The variables ‘education5’ (Masters degree in nursing), ‘Careersat’ (career satisfaction), and ‘Jobstress’ had statistically significant coefficients. This meant that they are associated with the value of job satisfaction. A higher level of education (Masters degree in nursing) was positively associated with job satisfaction suggesting that individuals with advanced education may experience higher levels of job satisfaction. Similarly, individuals who reported higher levels of career satisfaction (Careersat) had higher job satisfaction.

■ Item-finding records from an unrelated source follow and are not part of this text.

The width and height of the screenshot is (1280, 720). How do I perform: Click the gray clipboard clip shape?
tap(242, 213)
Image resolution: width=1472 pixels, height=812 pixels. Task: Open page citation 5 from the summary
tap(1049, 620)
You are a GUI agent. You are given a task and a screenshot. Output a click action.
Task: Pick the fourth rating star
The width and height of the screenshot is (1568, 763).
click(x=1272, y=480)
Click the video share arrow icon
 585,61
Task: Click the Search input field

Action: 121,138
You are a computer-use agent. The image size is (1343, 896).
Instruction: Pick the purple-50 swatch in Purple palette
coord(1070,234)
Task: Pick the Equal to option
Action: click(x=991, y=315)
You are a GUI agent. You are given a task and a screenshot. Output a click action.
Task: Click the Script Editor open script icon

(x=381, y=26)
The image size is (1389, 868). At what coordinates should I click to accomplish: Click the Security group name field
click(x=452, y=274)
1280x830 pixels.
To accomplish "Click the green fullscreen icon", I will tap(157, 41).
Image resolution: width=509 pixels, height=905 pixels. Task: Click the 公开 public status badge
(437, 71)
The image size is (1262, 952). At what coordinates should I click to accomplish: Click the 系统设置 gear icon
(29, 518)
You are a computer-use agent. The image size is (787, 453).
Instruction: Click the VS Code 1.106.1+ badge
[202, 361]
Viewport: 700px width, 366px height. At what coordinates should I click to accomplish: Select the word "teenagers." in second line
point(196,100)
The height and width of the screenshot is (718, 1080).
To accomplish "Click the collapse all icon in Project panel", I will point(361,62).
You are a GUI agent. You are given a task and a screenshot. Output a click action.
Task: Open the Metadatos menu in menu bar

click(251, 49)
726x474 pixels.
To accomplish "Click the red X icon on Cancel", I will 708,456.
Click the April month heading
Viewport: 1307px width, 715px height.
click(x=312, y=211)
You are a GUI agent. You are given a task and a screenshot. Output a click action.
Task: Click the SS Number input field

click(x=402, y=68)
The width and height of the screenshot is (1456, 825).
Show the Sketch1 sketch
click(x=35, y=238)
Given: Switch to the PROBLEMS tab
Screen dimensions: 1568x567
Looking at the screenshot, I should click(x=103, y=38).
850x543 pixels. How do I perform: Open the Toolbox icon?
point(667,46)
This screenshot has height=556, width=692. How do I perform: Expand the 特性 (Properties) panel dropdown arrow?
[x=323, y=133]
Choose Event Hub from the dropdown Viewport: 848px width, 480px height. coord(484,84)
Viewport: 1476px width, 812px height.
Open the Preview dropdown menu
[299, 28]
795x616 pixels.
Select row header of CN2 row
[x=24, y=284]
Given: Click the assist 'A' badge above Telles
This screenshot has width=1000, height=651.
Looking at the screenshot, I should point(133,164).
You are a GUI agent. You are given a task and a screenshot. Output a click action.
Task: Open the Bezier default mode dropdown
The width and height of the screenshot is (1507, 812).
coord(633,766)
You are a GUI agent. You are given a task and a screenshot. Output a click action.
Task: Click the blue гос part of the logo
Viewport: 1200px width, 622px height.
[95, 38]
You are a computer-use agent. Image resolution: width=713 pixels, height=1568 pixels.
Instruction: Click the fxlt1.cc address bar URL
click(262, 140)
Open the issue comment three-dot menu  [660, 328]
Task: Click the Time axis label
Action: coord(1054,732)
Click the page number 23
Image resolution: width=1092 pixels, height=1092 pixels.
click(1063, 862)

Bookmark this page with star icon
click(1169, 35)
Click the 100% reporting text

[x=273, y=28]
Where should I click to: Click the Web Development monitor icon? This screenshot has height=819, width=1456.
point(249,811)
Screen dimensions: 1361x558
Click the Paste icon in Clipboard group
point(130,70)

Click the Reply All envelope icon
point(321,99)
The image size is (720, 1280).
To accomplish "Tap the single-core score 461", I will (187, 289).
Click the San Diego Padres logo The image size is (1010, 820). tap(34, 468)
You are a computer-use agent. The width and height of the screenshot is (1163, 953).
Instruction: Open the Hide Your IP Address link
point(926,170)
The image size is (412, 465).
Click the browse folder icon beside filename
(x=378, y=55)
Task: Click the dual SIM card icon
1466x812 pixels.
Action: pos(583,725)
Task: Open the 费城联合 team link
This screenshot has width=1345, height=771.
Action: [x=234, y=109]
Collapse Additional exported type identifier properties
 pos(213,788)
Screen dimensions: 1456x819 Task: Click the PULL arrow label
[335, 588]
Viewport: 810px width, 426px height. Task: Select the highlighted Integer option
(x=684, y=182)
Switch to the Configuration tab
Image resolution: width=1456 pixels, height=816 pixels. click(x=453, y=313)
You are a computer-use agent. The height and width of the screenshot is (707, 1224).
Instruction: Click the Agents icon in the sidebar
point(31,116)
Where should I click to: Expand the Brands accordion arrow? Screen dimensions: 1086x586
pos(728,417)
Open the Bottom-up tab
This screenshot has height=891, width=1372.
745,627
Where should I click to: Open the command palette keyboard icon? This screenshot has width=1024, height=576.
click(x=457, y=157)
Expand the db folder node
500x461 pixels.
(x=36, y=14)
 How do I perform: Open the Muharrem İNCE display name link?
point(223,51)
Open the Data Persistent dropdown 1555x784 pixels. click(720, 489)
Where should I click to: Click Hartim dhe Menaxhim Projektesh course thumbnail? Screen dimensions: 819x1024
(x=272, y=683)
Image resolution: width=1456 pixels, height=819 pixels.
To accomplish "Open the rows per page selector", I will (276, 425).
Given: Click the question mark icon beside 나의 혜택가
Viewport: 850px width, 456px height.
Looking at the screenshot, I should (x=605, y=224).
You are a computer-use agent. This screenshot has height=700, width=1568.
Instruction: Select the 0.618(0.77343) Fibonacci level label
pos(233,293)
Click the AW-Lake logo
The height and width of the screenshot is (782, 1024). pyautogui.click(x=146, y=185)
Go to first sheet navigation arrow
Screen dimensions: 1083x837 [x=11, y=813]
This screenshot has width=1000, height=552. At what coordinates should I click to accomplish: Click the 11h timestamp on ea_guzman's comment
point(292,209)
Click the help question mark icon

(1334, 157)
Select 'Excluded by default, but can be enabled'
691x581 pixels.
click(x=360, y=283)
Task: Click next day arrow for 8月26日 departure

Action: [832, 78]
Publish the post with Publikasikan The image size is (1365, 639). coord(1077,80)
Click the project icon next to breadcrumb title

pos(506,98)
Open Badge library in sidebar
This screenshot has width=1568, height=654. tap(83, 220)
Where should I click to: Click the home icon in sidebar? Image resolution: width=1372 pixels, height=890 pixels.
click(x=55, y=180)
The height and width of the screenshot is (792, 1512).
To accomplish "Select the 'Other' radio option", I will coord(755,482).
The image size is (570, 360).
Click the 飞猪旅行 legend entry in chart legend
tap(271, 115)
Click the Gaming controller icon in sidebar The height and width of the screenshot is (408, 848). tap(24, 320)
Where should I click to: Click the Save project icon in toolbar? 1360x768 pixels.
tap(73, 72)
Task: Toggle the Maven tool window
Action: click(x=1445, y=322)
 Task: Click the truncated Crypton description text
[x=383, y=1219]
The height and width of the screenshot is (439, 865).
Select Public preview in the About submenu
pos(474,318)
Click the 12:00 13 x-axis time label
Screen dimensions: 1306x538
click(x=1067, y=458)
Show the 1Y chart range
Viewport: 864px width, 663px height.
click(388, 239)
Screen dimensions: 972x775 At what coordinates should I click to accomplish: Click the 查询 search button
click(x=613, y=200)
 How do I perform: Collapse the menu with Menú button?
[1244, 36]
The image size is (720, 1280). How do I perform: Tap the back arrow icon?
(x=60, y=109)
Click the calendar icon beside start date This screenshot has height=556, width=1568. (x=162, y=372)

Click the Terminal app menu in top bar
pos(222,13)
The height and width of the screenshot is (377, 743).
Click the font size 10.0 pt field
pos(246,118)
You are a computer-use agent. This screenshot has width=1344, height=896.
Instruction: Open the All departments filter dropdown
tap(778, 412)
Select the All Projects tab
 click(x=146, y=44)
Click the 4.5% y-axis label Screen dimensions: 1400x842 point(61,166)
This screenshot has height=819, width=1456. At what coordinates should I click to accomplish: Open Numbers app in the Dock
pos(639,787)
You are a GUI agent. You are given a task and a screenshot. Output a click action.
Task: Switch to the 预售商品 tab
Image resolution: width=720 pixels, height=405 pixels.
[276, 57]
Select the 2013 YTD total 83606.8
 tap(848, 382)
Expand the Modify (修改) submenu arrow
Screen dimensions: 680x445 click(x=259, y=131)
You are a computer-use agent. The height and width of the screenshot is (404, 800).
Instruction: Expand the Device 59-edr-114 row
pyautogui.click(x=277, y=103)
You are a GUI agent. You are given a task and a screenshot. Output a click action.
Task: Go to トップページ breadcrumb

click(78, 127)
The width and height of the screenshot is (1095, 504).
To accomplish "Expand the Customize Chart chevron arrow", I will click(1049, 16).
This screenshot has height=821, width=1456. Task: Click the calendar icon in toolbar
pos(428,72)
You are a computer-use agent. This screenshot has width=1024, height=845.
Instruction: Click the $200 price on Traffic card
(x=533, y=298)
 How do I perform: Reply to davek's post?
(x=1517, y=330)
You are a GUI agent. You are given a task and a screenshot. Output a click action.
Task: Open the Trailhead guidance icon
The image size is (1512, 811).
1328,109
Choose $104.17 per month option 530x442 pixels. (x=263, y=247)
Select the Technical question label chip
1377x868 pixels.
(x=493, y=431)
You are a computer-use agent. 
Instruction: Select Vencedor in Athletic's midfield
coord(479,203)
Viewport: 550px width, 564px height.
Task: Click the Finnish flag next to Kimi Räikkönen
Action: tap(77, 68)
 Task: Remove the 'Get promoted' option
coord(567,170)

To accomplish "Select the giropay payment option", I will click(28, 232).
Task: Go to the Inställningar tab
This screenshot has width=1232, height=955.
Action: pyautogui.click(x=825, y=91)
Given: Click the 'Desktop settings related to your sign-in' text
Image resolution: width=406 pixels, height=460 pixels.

On the other hand, job stress (Jobstress) showed a negative association with job satisfaction, implying that increased stress levels may lead to lower levels of job satisfaction.
Factors such as gender, age, marital status, and current employment status did not appear to have a significant impact on job satisfaction.